Is anyone else having trouble logging on, or even accessing FDL late afternoon into early eve EDT ?
Aaarrrrrghhhh!
Gremlins are about, or someone forgot to tell the toobz the temp. has been changing outside, so they’re filled with ick and mold instead of the crystal clear Lake. >8-
I am an American, by God, tax paying citizen. And I am stressed!
Did I pass the test too?
Always good to see you here Ian. Thanks.
I have a serious case of the slow tubes today.. but FDL seems to be loading just fine.
So it’s a smart strategy for banks to forego interest income from risky loans, thereby retarding the recovery of the American economy, because in the end the Department of the Treasury will simply inject more US taxpayer capital into these unprofitable financial institutions or backstop the acquisition off the weak bank by a bank that is already too big to fail thereby perpetuating the very model of banking that brought the American economy to its knees, but on an even larger scale.
The real American economy be damned. There is no penalty for banks that prefer excess liquidity to lending at the expense of the real economy, and are provided with a safety net that encourages them to do so, because nothing is too good for our profits-are-capitalized-but-losses-are-socialized financial economy.
Nice to see the Agonist back.
OK, is The Agonist not Ian’s site? I linked from the blog list on the right of the page and went somewhere completely different.
it appears the stress tests were focused more on P&L statements, not balance sheets.

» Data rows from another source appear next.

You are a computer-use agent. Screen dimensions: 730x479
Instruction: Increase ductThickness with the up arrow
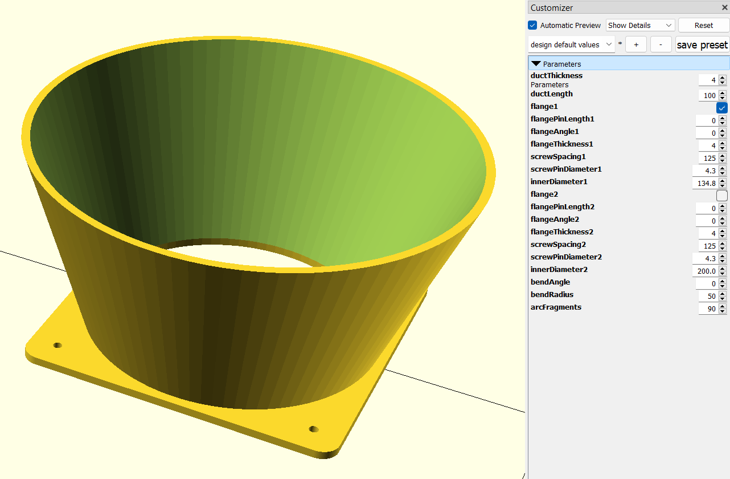tap(723, 78)
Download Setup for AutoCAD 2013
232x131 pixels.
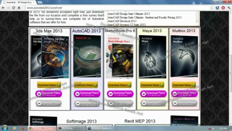(x=86, y=85)
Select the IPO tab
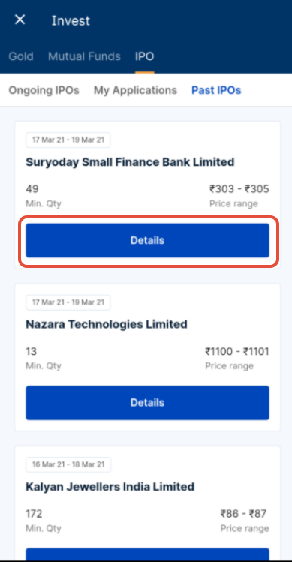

Which amkes sense. The banks are profitable, and can remain so for a long as they can extract profits (credit card interest, forex trading, and fees) that are higher than their costs (interest payments, saleries).
Capital ratios are forgotten. Liqudity and cash flow are now king (P&L), and valuations (Balance Sheets) just are unimportant, especially when the tax payer (treasury) is willing to print enough money to ensure liquidity.
It’s not about losses, becuse no amount of loans by the government can make balance sheets balance, Capital investment could which is part of the game to convert the Government loans and preferred stock to equity. It’s about liquidity & P&L.
I was the managing editor at the Agonist (as I was at FDL), but it’s Sean-Paul’s blog, not mine. Since I have been at so many blogs, and since some are now no longer even online, I figured I should create a home blog so there’s one central clearing place, not least so that in the future I can, myself, find posts I’ve written.
At the current time I’m also posting at Huffpo and here, and I’ll probably do some writing for the Ag at some point, but ianwelsh.net is the central point to keep it from all flying apart.